The U.S. Food and Drug Administration (FDA) is evaluating whether the approval of Xarelto, a blood thinner manufactured by Johnson & Johnson, was impacted by the use of a recalled blood-testing device. The New York Times reports that clinical trial Rocket AF, which fueled the approval of Xarelto, involved the use of the INRatio sold by Alere. The blood monitoring device was recalled in 2014 because it underestimated the risk of bleeding.
In the United States, Xarelto was approved in 2010 for the prevention of blood clots. When it first hit the market, it was touted as a superior version of warfarin, a blood thinner that has been on the market for decades. Patients taking warfarin face dietary restrictions and regular blood tests to make sure they are receiving appropriate doses. Xarelto does not have these limitations, but it has raised other concerns. Unlike warfarin, there is no antidote to reverse bleeding in Xarelto patients.
The Rocket AF trial involved more than 14,000 patients worldwide from 2006 to 2010. It was led by Dr. Robert M. Califf. President Obama has nominated Dr. Califf from head of the FDA. According to legal documents filed by plaintiffs in Xarelto litigation, the agency has probed J&J over whether it knew the INRatio was faulty during the trial. Attorneys also pointed to documents indicating doctors were dissatisfied with leadership during the trial.
The INRatio was used to determine whether patients were getting the appropriate dosage of warfarin during the trial, which compared strokes and bleeding events between Xarelto and warfarin users.
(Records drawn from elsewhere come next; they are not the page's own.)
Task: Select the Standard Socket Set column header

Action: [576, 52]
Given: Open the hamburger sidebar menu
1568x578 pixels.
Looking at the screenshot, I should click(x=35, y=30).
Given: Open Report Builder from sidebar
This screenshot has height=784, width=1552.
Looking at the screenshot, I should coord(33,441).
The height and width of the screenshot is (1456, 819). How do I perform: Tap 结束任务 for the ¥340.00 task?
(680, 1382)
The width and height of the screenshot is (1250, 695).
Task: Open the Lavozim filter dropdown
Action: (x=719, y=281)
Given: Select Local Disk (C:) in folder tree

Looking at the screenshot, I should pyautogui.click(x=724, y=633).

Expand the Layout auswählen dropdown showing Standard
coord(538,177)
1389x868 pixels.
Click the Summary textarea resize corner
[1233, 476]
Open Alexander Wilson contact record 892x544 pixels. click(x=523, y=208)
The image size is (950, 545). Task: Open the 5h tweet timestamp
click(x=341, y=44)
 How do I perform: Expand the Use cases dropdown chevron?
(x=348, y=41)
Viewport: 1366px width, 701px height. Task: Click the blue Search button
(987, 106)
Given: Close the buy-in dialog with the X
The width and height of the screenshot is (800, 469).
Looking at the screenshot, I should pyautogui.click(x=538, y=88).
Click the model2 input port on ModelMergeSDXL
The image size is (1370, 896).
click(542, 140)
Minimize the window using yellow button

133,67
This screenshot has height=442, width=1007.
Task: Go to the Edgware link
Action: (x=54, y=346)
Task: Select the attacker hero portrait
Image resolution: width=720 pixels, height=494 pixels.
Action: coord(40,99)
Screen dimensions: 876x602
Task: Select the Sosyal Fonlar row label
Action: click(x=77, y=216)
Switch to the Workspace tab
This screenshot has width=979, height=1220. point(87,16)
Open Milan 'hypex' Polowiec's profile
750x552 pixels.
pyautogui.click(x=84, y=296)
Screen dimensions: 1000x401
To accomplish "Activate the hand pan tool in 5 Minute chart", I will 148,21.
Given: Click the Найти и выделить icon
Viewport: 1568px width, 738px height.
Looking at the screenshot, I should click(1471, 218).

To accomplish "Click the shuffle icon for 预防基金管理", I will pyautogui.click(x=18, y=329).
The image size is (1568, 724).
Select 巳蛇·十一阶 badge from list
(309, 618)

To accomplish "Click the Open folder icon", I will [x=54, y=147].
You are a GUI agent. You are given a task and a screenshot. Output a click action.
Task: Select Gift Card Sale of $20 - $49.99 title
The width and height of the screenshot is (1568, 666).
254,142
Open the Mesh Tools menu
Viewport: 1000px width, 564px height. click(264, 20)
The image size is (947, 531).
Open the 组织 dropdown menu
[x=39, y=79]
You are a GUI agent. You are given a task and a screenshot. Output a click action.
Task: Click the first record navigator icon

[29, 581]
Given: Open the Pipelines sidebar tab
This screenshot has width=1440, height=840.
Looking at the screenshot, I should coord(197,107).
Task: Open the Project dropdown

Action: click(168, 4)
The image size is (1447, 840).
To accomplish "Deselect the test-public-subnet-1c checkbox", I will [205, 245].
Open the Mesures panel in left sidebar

Last fall, J&J told regulators that the device was recalled because understated the risk of bleeding, NYT reports. The FDA is now investigating whether the doctors administered the wrong dose of warfarin, leading to additional bleeding episodes, as a result of the faulty blood monitor; if so, it could mean that Xarelto had an unfair advantage in the clinical trial that led to its approval.
Two analyses published this month suggest the INRatio did not affect the outcome of the Xarelto trial. According to NYT however, these findings have drawn criticism themselves.
The New England Journal of Medicine published the findings of researchers with the Duke Clinical Research Institute, who oversaw the trial. However, this analysis failed to mention central laboratory tests that could have been used to determine whether the blood monitor readings were accurate. The analysis published by the European Medicines Agency did take these readings into account, but was conducted by the companies themselves.